For one thing, many significant areas of expenditure are simply not included in the overall figure. The costs of providing security are omitted, as are royal travel arrangements that cater to Prince Charles’s expensive tastes and include the continued use of the controversial royal train. Similarly, the substantial revenues the monarchy generates from the Duchies of Lancaster and Cornwall go without mention on the grounds that neither Duchy is the personal property of the House of Windsor.

Then there is the Civil List, which has covered “the official expenses of the Queen’s household” with an annual £7.9m grant since 1990. It is this figure that the Palace’s estimates make use of. In 1990, however, this grant considerably overestimated inflation. As such, the monarchy has been able to build up a significant reserve, allowing a dramatic increase in Civil List expenditure over the past two decades. From £4.9m in 1991, the Civil List had reached £14.2m by 2010, a 94% real terms increase.

 

Republic, who factor in all the above expenditure, contextualise their figure by comparing it first to some key elements of the coalition government’s deficit reduction scheme. The monarchy’s cost to the taxpayer, for example, is almost precisely equivalent to the reduction in funding for SureStart, or the savings expected to result from housing benefit reform.

Just as sobering is the subsequent comparison to other European monarchies and semi-presidential systems of government. By Republic’s estimate, the British monarchy is the most expensive in Europe, more than twice the annual cost of its nearest competition (the Dutch monarchy, which costs £88.3m per annum) and 112 times more expensive than the Irish presidency.
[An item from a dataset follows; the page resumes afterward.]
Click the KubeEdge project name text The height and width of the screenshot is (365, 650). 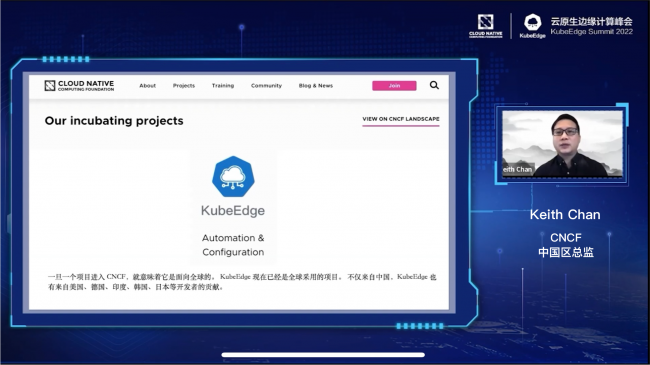233,210
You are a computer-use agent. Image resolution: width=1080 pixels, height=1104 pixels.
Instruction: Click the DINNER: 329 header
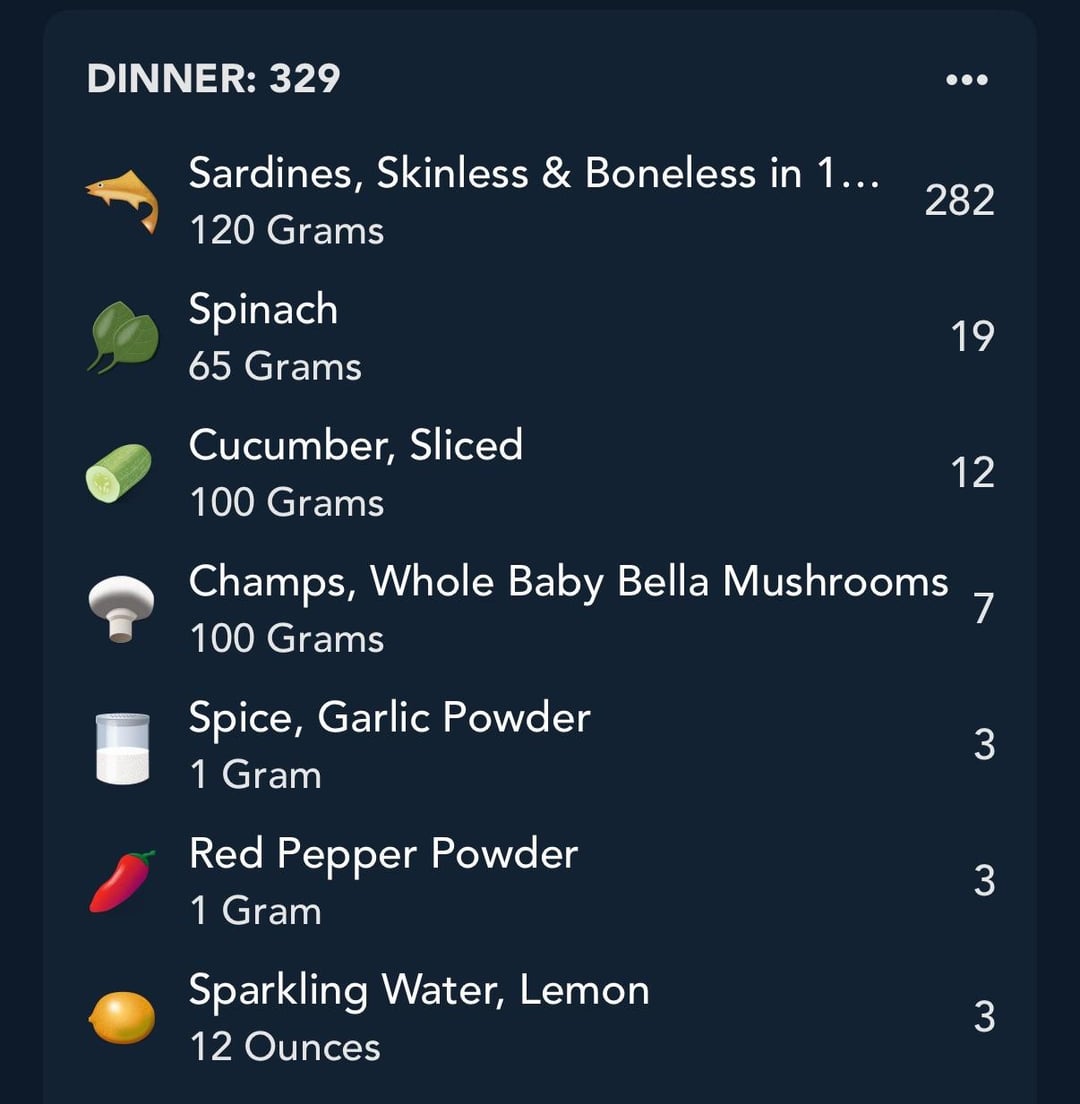(x=213, y=78)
However one looks at it, it’s clear that the ‘value for money’ argument only adds up with an extremely selective approach to the monarchy’s expenditure.

This issue of what the Royal Family claims to cost British taxpayers, as opposed to what it really costs, is problematic enough. From next year, however, those who believe in genuine transparency and accountability at the very top of the British state will have another headache, with the abolition of the Civil List and the introduction in its place of the Sovereign Support Fund.
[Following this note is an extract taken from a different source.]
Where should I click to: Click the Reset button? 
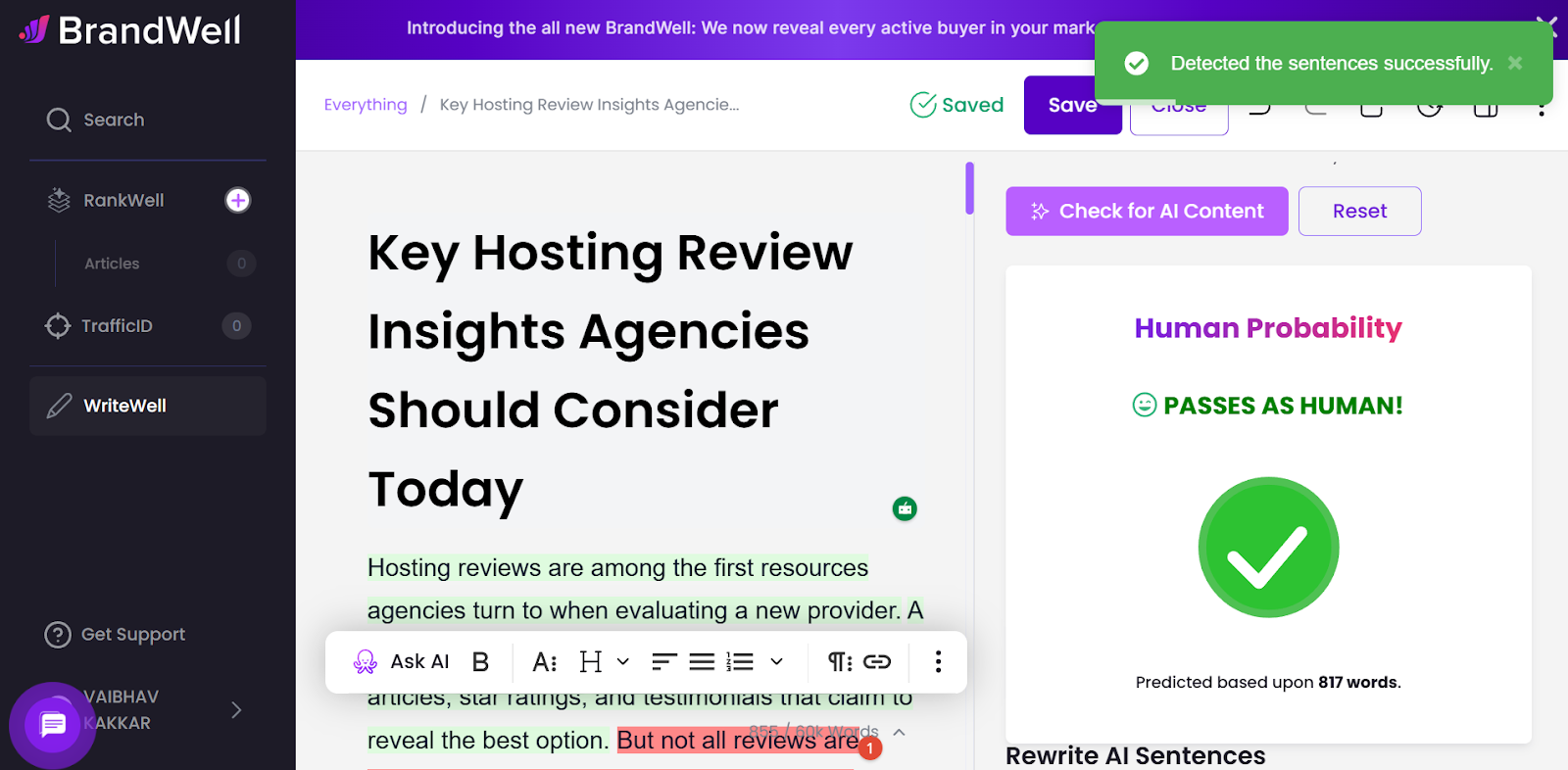pos(1359,211)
Proposed as “a modern, transparent and simpler way of funding the head of state”, the Sovereign Grant is a single payment to the Queen based on 15% of the Crown Estate’s revenue for the past two years. The Treasury claim that ‘the net effect of this alteration will be no financial change’; rather, they suggest, ‘it just tidies things up’. Two problems, however, have emerged with the reform.

First, tying royal expenditure to the Crown Estate’s revenues is extremely odd. Contrary to popular myth, the Crown Estate has never provided for the upkeep of the monarchy, rather serving the Treasury exclusively. As Republic point out, it is ‘not the personal property of the monarch and the Queen is not entitled to receive any monies from it’.

Second, the Crown Estate’s targeted profits for 2013 are £250m, which would yield an initial Sovereign Grant of £37.5m. Yet the scheme’s announcement, in October 2010, came mere months after George Osborne’s austerity budget, in which he announced the reduction of royal expenditure to £30m. In effect, the Sovereign Grant will give the monarchy a degree of financial license out of kilter with virtually all other public expenditure at a time of supposed austerity.

If the monarchy is to retain public confidence in the future, a great deal more transparency and accountability is required. The Jubilee is the right moment to begin demanding it.